Calico (Calico Life Sciences LLC) is an Alphabet-founded research and development company whose mission is to harness advanced technologies and model systems to increase our understanding of the biology that controls human aging. Calico will use that knowledge to devise interventions that enable people to lead longer and healthier lives.
The successful candidate will be responsible for the development, negotiation, review, and lifecycle management of contracts supporting Calico’s development and clinical projects. This includes direct negotiation and oversight of the negotiation of clinical trial agreements, master service agreements, and scope of work agreements and related budgets in accordance with established timelines and budget. In close collaboration with business development, legal and finance, the successful candidate is expected to apply their knowledge of legal, regulatory and financial drug development requirements to create and/or drive the development of key documents templates and negotiation parameters, processes and additional infrastructure to support drug development contracts. The individual is expected to partner closely with clinical operations, project leadership, business development and management and additional functional leaders to understand the project or study priorities to support timely delivery of negotiated contracts and budgets.

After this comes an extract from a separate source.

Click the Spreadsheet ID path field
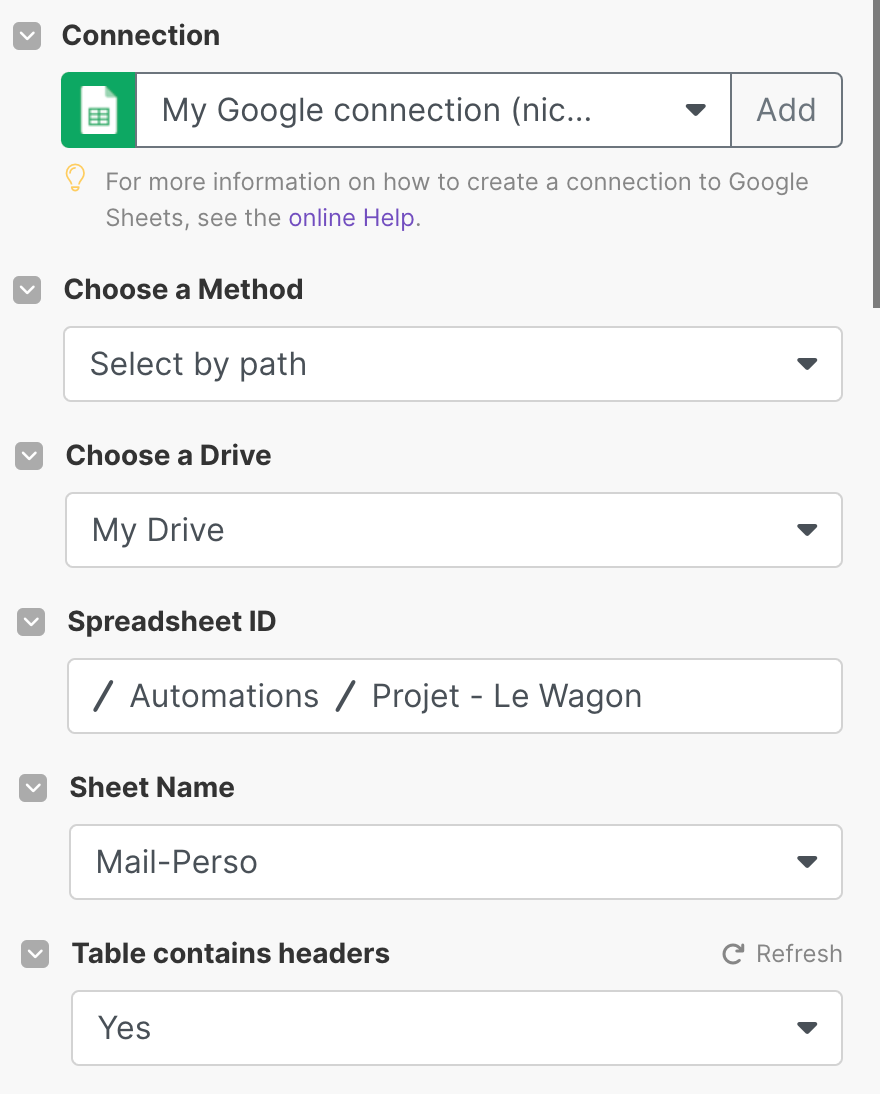Viewport: 880px width, 1094px height. [x=455, y=696]
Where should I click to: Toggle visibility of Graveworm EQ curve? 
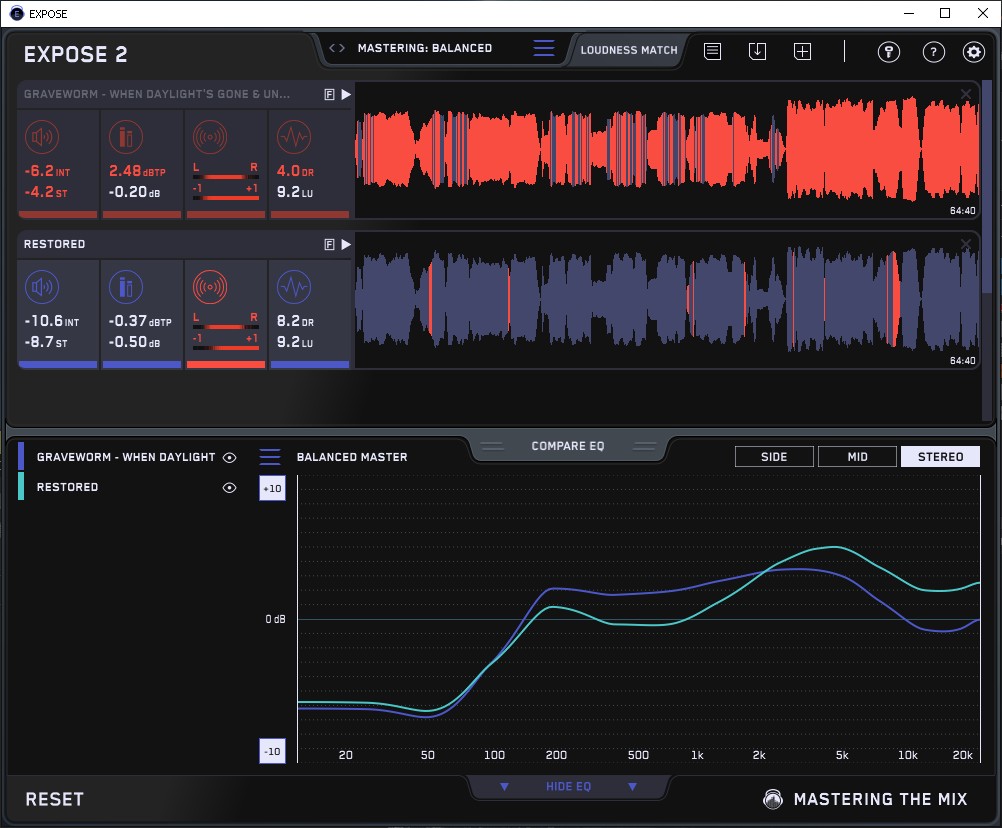[x=230, y=457]
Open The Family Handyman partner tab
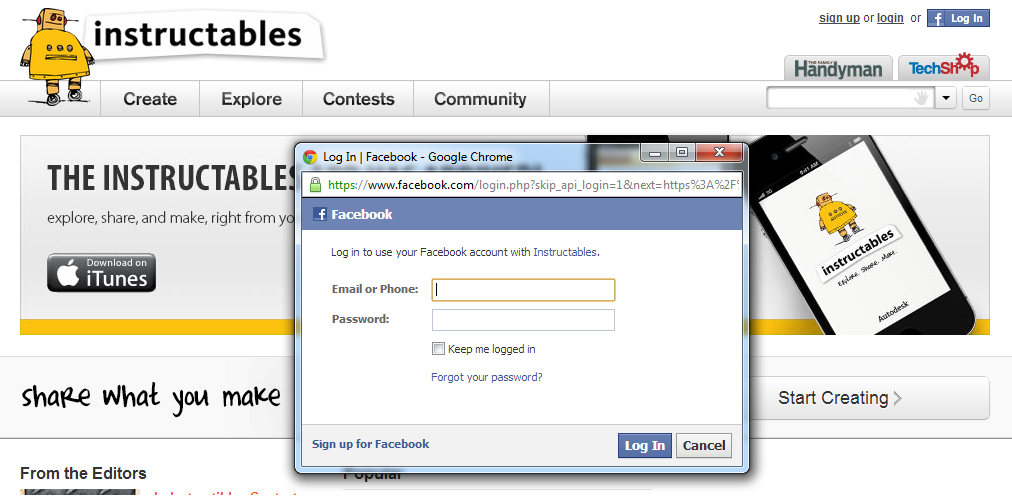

Directly negotiates and oversees the negotiation of clinical trial agreements and budgets
Creates and drives the development of key documents including Clinical Trial Agreement (CTA) templates, clinical budget templates, Confidentiality Agreements (CDAs), negotiation parameters, in collaboration with the legal, finance, and other departments as necessary
Provides direct oversight of Contract Research Organizations (CRO) with respect to CDA/CTA/budget negotiations; sets clear milestones, escalation steps, and triggers
Maintains a working knowledge of third-party payer rules and Fair Market Value and applies this knowledge to budget negotiation/oversight
Contributes to vendor selection and Request for Proposal (RFP) process including participation in vendor bid defenses and negotiation of vendor contracts/budgets
As appropriate, holds vendor to quality expectations
Review of Informed Consent Form (ICF) templates
Adheres to Good Clinical Practices (GCP) and Good Documentation Practices (GDP)
BS/BA required with a minimum of 10 years’ experience including prior experience negotiating clinical development contracts in a biotech/pharma company
Demonstrable knowledge of the current global and regional trends in clinical outsourcing and contracting as well as legal and regulatory environment as it relates to the pharmaceutical/biotech industry
Knowledge of the drug development process with a deep understanding of the operational aspects of clinical development including a thorough knowledge of the clinical site contracting process
Strong interpersonal skills to maintain positive working relationship with internal and external stakeholders
Detail-oriented mindset with excellent verbal and written communication skills
Ability to work independently while managing to multiple priorities
A positive can-do attitude
Must be willing to work onsite at least three days per week
Calico requires all new hires to be fully vaccinated for COVID-19 prior to the first date of employment. As required by applicable law, Calico will consider requests for Reasonable Accommodations.